Performance économique : diversification et valorisation
La vigne mariée offre des opportunités de diversification des revenus pour l'agriculteur et de réduction des coûts :
Multi-production
Outre le raisin, les arbres peuvent produire du bois (d'œuvre, de chauffage, bois raméal fragmenté ou BRF), des fruits (noix, cerises, amandes, poires, pêches) ou du fourrage pour le bétail. Cette diversification atténue l'impact des aléas climatiques sur une seule récolte.[5]
Réduction des charges
En élevant la vigne, les besoins en structures de palissage coûteuses sont réduits, l'arbre servant de tuteur naturel et pérenne. La régulation naturelle des ravageurs peut également diminuer les besoins en traitements phytosanitaires. L'espace au sol entre les rangs d'arbres peut être utilisé pour d'autres cultures (céréales, légumes) ou pour l'élevage (poules, ovins), optimisant l'utilisation de la surface agricole.[6][9]
Qualité et image
La vigne mariée peut produire des raisins de qualité, voire supérieure, avec des profils aromatiques uniques, influencés par la flore environnante[5]. Cette approche soutient une image positive du vignoble et de ses produits auprès des consommateurs, valorisant l'authenticité et la durabilité. Elle ouvre aussi des perspectives pour l'œnotourisme et l'agritourisme[10].
Malgré ces avantages, la vigne mariée peut présenter des défis économiques et pratiques, notamment en termes de main-d'œuvre nécessaire (taille et récolte manuelles), d'adaptation de la mécanisation, et de contraintes réglementaires (par exemple, la reconnaissance des échelles comme poste de travail sécurisé)[3].
Performance sociale : valorisation du patrimoine et création d'emplois
La réintroduction de la vigne mariée est également un acte social fort :
- Préservation du patrimoine culturel
C'est un retour à des pratiques millénaires, souvent liées à des traditions familiales et à des paysages historiques, comme en Italie où certains paysages de coltura promiscua sont classés au patrimoine culturel national. Elle permet de perpétuer et de transmettre un savoir-faire paysan précieux.[3]
- Développement local et emploi
Bien que plus exigeante en main-d'œuvre, cette méthode peut générer des emplois. Elle peut également renforcer l'attachement des familles à leur terre et à l'agriculture[7].
- Amélioration du cadre de vie
Les vignobles agroforestiers contribuent à des paysages plus diversifiés et esthétiques, améliorant la qualité de vie des agriculteurs et des riverains.[6]

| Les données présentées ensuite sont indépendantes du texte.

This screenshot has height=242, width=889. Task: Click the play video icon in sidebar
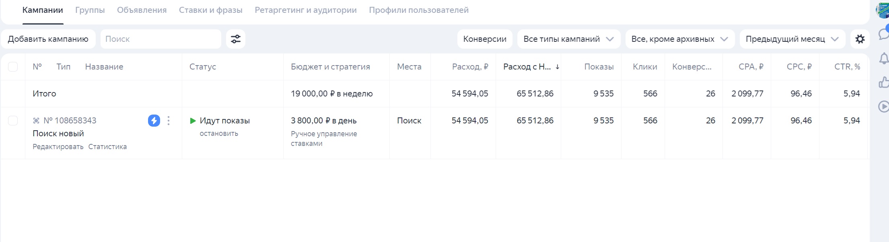click(x=883, y=107)
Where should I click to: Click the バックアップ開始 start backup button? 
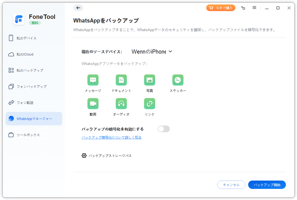coord(267,185)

Mise en œuvre et recommandations
L'implantation d'un système de vigne mariée demande une réflexion stratégique intégrant à la fois la production viticole, la gestion arboricole et les contraintes du terrain. Voici quelques points clés :

Conception et agencement
Définir clairement les objectifs (biodiversité, brise-vent, gestion de l’eau, production de fruits ou de bois). L’orientation nord-sud est souvent privilégiée pour équilibrer l’ensoleillement, mais sur terrain en pente, l’implantation doit suivre les courbes de niveau afin de limiter l’érosion par ruissellement.[6][11]

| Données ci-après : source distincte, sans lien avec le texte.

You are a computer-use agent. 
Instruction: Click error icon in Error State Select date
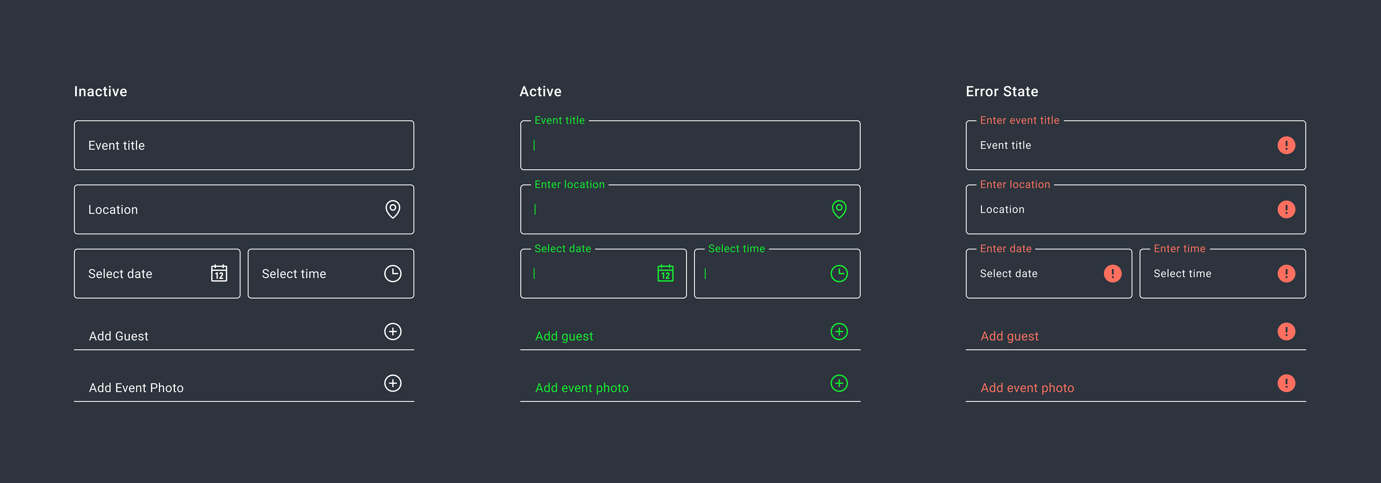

Deux organisations principales existent :
- Rangs alternés : rangées d’arbres espacées (souvent 25-30 m) intercalées entre plusieurs rangs de vigne basse classique.

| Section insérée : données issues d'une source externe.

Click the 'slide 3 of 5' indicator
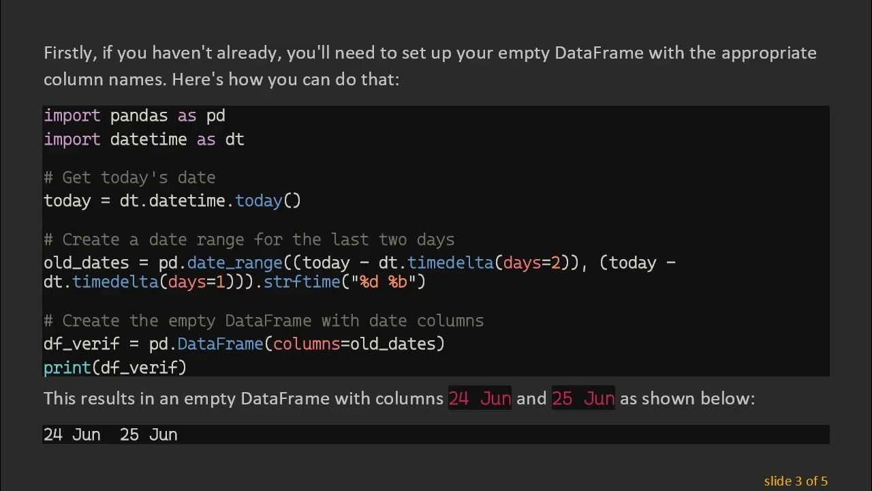Image resolution: width=872 pixels, height=491 pixels. pyautogui.click(x=795, y=481)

- Association vigne-arbre (forme traditionnelle "vite maritata") : un arbre sert de support à une ou plusieurs vignes. L’arbre peut être implanté tous les 5 à 8 m, parfois tous les 2 à 3 ceps. Des distances minimales entre les arbres et les ceps (3-4 m) restent recommandées pour limiter la concurrence.[6][11]
Choix des espèces
Opter pour une grande diversité d’essences rustiques et locales adaptées aux conditions pédoclimatiques, avec un feuillage léger et une bonne compatibilité avec la vigne, c’est-à-dire des espèces dont le système racinaire, le cycle végétatif et l’architecture du feuillage limitent la concurrence directe tout en laissant passer suffisamment de lumière.[4]
Les arbres à croissance rapide et compatibles avec les endomycorhizes sont favorisés. Historiquement, certains arbres comme le saule ou le noyer pouvaient altérer la saveur du vin selon d'anciens traités, mais des recherches modernes pourraient réévaluer ces interactions.[5]
Matériel végétal et plantation
Les jeunes plants d’arbres assurent un meilleur enracinement et une reprise plus rapide. Une préparation du sol anticipée avec paillage et décompaction est essentielle. Le pralinage des racines avec un mélange riche en microbes est recommandé lors de la plantation. Les jeunes plants doivent être protégés des animaux (gaines de protection) et tuteurés si nécessaire.[6]
L’introduction d’arbres est possible aussi bien lors de la création d’une nouvelle parcelle que dans une vigne déjà implantée. Dans ce dernier cas, la concurrence doit être gérée de manière progressive, avec irrigation ponctuelle et surveillance de la vigueur.
Entretien et gestion
La taille des arbres est essentielle pour réguler l’ombre et maîtriser la vigueur racinaire (taille en trogne, têtard, ou éclaircie du houppier). Un cernage racinaire périodique peut limiter la concurrence en eau et azote.[6]

La taille de la vigne mariée diffère de celle d’une vigne basse : elle est souvent conduite en taille longue, avec les sarments attachés à l’arbre puis redescendus ou laissés pendre, de façon à garder les grappes à hauteur d’homme pour faciliter la récolte. Dans les systèmes modernes, il est possible d’installer des fils ou cordes pour ramener les grappes vers le bas.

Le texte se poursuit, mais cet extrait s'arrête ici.